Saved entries
[Start of section]
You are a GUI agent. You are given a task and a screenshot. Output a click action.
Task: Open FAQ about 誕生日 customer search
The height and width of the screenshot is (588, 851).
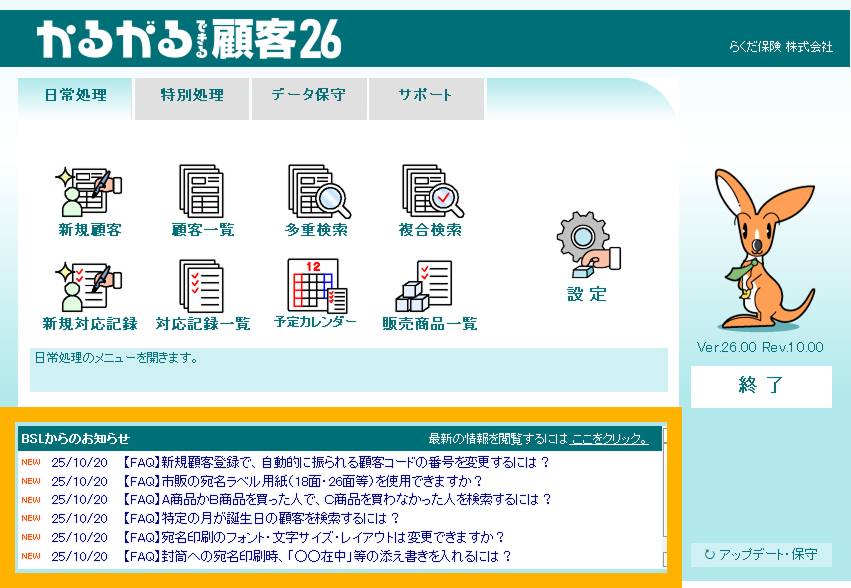(x=260, y=518)
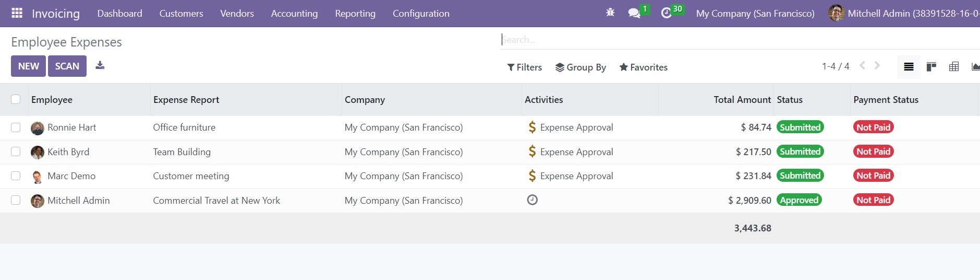Expand the Group By dropdown

click(x=580, y=67)
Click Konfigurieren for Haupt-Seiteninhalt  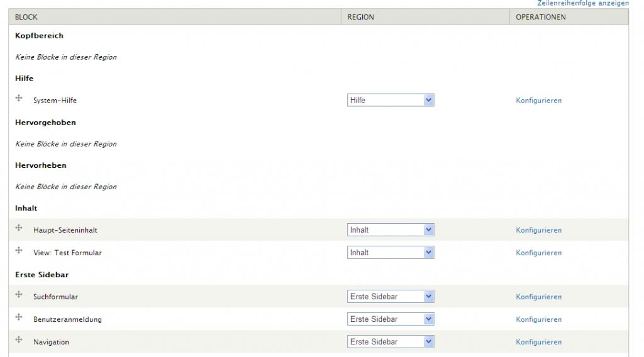pyautogui.click(x=538, y=230)
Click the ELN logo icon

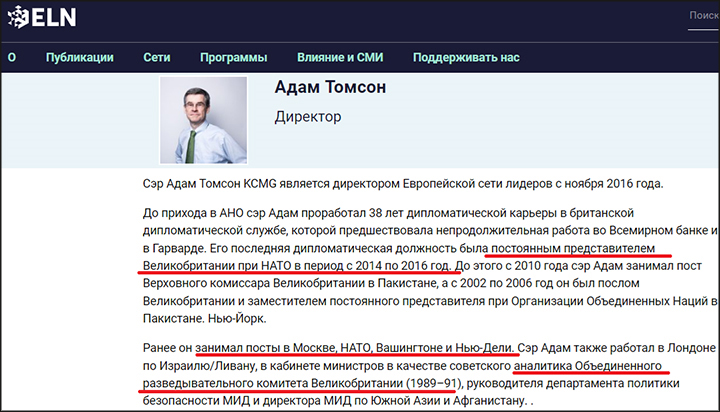click(18, 17)
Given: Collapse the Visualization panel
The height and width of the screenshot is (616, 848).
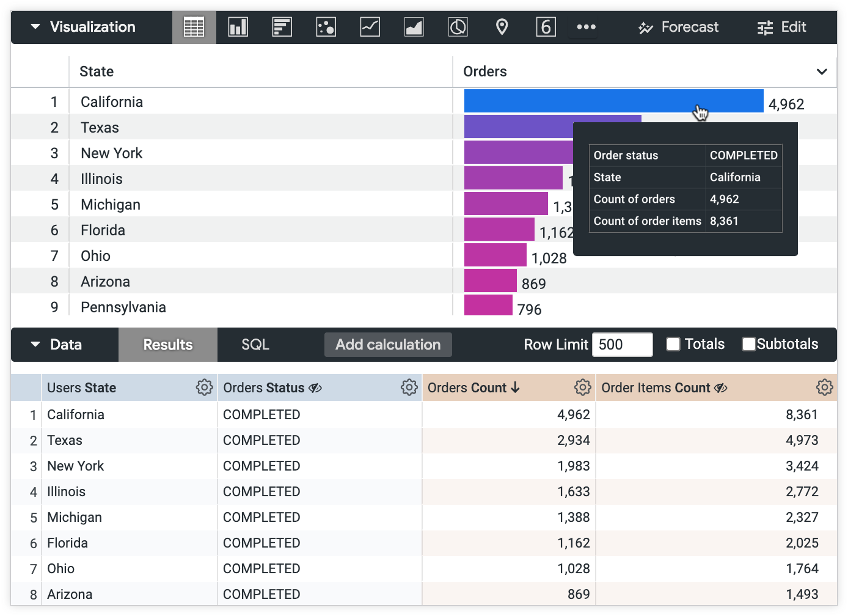Looking at the screenshot, I should coord(35,26).
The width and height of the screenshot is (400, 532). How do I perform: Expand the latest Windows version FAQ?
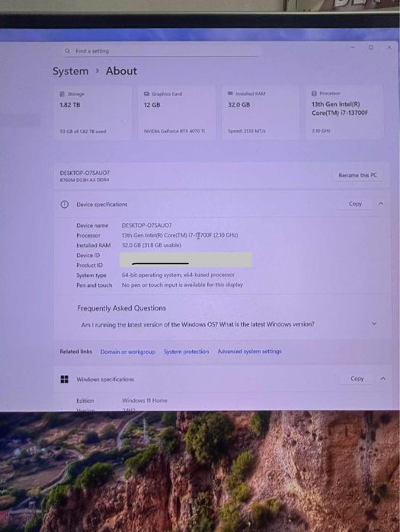374,323
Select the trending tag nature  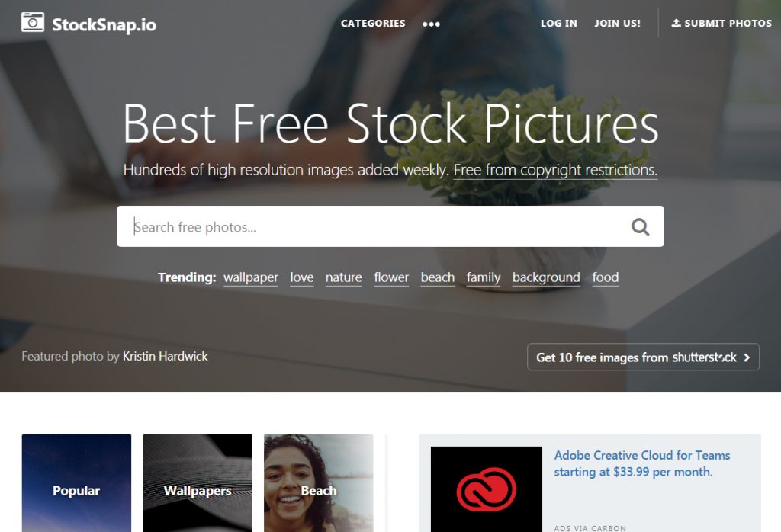coord(344,277)
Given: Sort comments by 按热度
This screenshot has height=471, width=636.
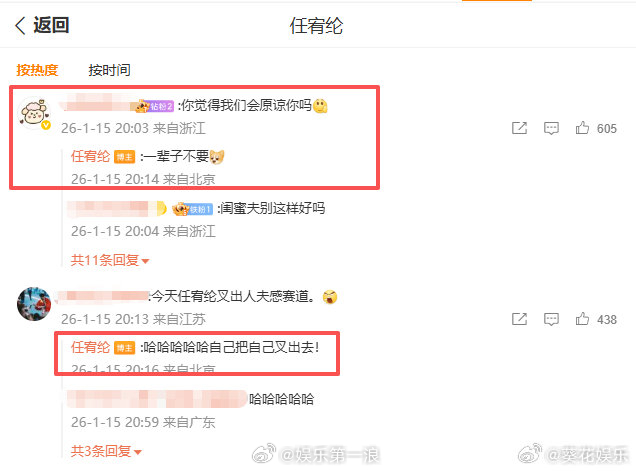Looking at the screenshot, I should (37, 70).
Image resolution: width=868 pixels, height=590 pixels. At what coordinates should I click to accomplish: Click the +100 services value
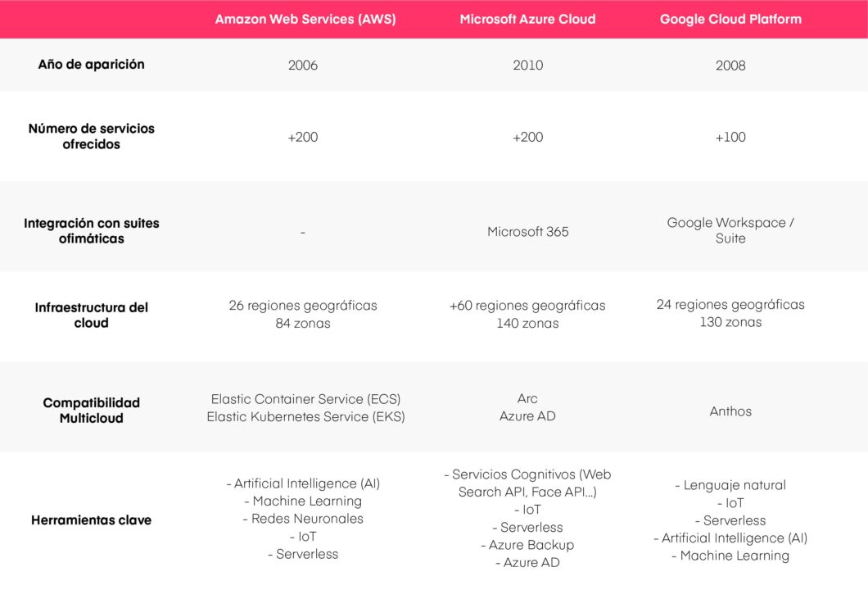pyautogui.click(x=730, y=137)

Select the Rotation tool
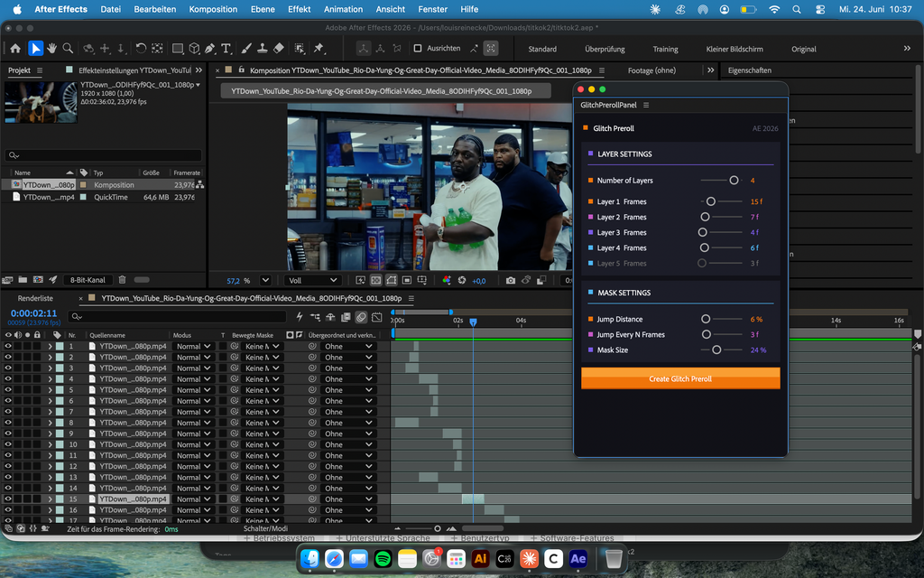pyautogui.click(x=141, y=49)
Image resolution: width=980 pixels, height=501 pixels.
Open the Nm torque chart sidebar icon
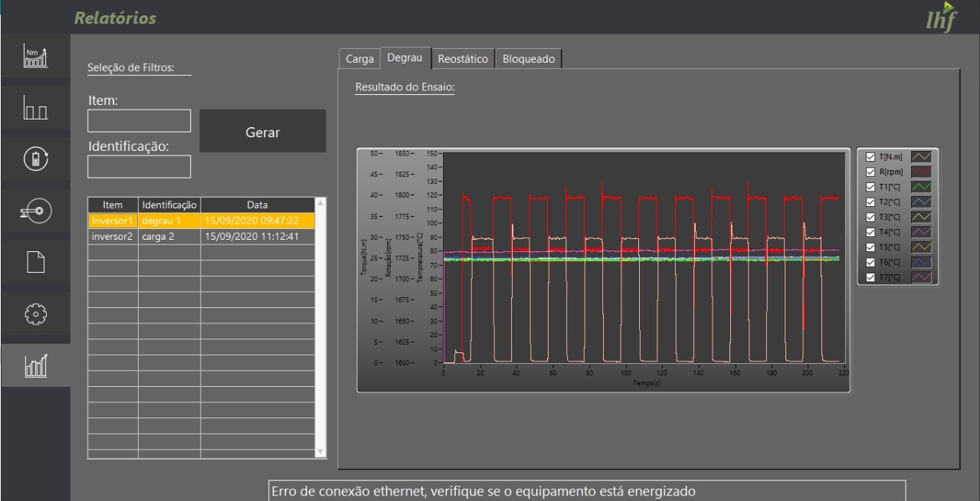click(36, 56)
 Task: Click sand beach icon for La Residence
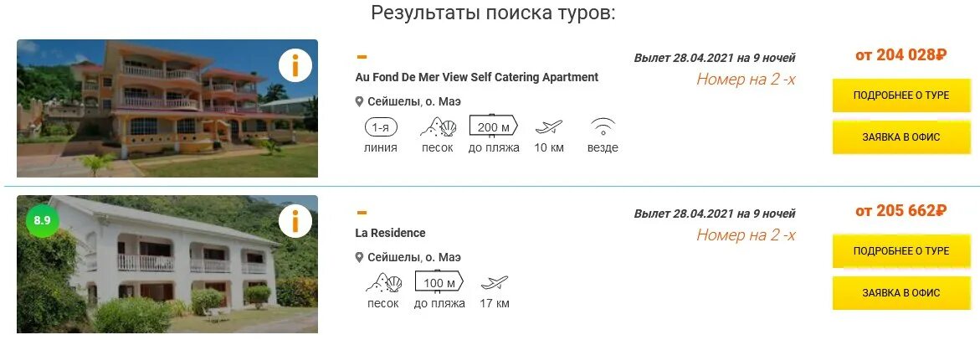pyautogui.click(x=382, y=282)
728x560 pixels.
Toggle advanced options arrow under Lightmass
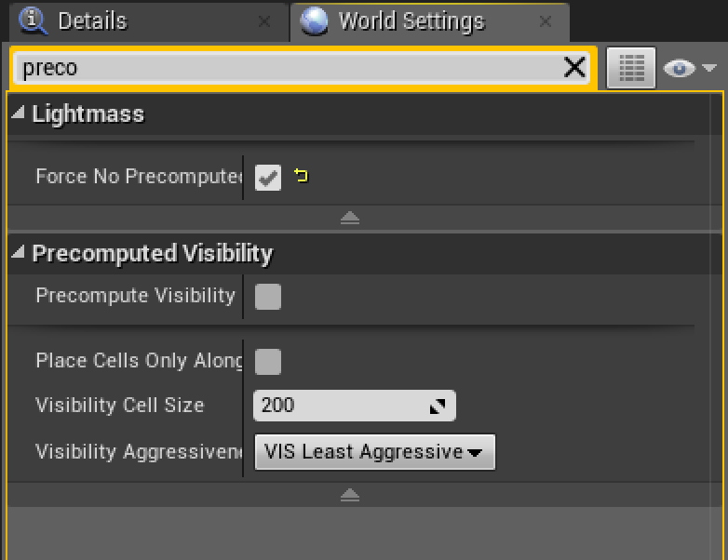pos(349,218)
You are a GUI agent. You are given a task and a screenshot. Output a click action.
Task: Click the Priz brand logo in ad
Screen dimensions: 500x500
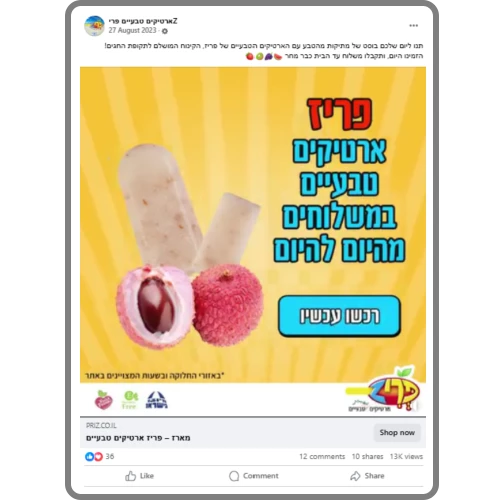point(383,389)
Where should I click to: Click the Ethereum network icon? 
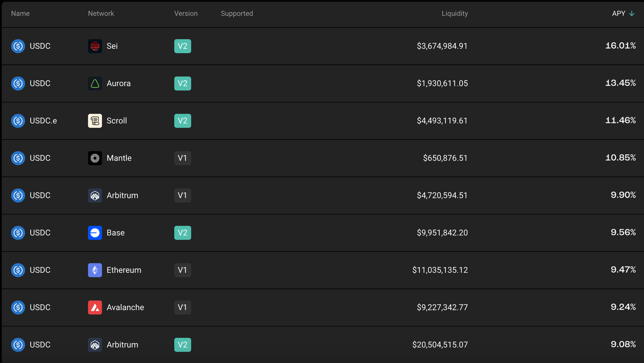(x=95, y=270)
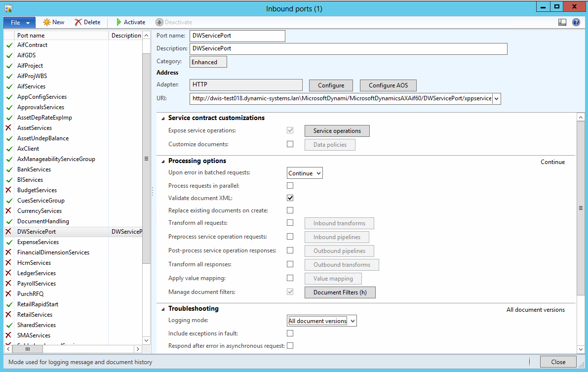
[End of section]
→ **What you should do**
Give again, unchanged, only the lines from the line containing "Image resolution: width=980" to the last line of the records above. Pictures do not belong in the copy.

→ **Exercise output**
Image resolution: width=980 pixels, height=501 pixels.
Open the Nm torque chart sidebar icon
click(36, 56)
 Task: Click sand beach icon for La Residence
pyautogui.click(x=382, y=282)
728x560 pixels.
Toggle advanced options arrow under Lightmass
pos(349,218)
You are a GUI agent. You are given a task and a screenshot. Output a click action.
Task: Click the Priz brand logo in ad
Screen dimensions: 500x500
point(383,389)
Where should I click to: Click the Ethereum network icon? 
(x=95, y=270)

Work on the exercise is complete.